## [WHAT THE TASK ASKS]
Where the line with "The height and width of the screenshot is (610, 927)." appears in the records below, start there and transcribe each line exactly through the last.

Stored data entries

******

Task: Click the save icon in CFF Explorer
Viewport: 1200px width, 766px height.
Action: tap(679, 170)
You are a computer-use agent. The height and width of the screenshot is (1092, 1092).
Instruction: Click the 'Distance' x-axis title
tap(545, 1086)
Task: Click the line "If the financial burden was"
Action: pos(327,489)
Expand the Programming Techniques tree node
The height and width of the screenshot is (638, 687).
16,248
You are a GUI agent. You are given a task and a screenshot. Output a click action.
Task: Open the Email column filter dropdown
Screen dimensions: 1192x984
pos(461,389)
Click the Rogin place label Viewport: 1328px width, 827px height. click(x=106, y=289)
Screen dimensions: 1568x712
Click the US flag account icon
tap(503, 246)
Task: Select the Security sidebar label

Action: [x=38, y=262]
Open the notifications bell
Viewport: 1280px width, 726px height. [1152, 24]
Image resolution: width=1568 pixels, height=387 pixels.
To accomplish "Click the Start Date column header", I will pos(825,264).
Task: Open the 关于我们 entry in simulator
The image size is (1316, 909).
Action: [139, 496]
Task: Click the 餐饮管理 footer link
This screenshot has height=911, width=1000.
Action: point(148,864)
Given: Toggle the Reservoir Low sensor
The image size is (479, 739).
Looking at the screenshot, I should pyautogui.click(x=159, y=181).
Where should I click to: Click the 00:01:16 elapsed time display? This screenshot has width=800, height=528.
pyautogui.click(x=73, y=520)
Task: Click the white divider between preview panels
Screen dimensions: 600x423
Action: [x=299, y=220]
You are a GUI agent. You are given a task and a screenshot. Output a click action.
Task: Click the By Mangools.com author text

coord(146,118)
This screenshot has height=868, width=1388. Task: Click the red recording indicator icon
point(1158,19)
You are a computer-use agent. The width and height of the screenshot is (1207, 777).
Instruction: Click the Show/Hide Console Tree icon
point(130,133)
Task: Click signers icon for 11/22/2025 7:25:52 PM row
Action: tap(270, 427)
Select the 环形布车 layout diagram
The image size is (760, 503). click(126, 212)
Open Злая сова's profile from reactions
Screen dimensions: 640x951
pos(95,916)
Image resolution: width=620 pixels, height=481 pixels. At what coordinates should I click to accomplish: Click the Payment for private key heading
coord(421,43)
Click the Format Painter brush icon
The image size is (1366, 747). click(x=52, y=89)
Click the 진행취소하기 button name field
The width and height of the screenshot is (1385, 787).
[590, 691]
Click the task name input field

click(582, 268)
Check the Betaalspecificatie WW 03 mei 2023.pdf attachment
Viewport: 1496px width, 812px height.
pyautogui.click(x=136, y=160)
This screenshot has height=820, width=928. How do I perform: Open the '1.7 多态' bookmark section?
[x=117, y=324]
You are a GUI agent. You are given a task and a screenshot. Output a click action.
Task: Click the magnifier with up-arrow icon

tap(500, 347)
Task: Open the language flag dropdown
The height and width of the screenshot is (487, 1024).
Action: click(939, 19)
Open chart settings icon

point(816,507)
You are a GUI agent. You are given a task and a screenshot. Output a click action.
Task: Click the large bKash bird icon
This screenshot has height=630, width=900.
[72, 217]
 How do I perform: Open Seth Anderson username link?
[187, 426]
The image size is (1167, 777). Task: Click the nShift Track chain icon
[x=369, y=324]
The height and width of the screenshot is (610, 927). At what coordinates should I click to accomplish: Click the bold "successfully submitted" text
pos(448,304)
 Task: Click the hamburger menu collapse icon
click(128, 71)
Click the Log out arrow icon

******

## [SOLUTION]
The height and width of the screenshot is (610, 927). At what coordinates should I click to accomplish: Click the bold "successfully submitted" text
pos(448,304)
 Task: Click the hamburger menu collapse icon
click(128, 71)
Click the Log out arrow icon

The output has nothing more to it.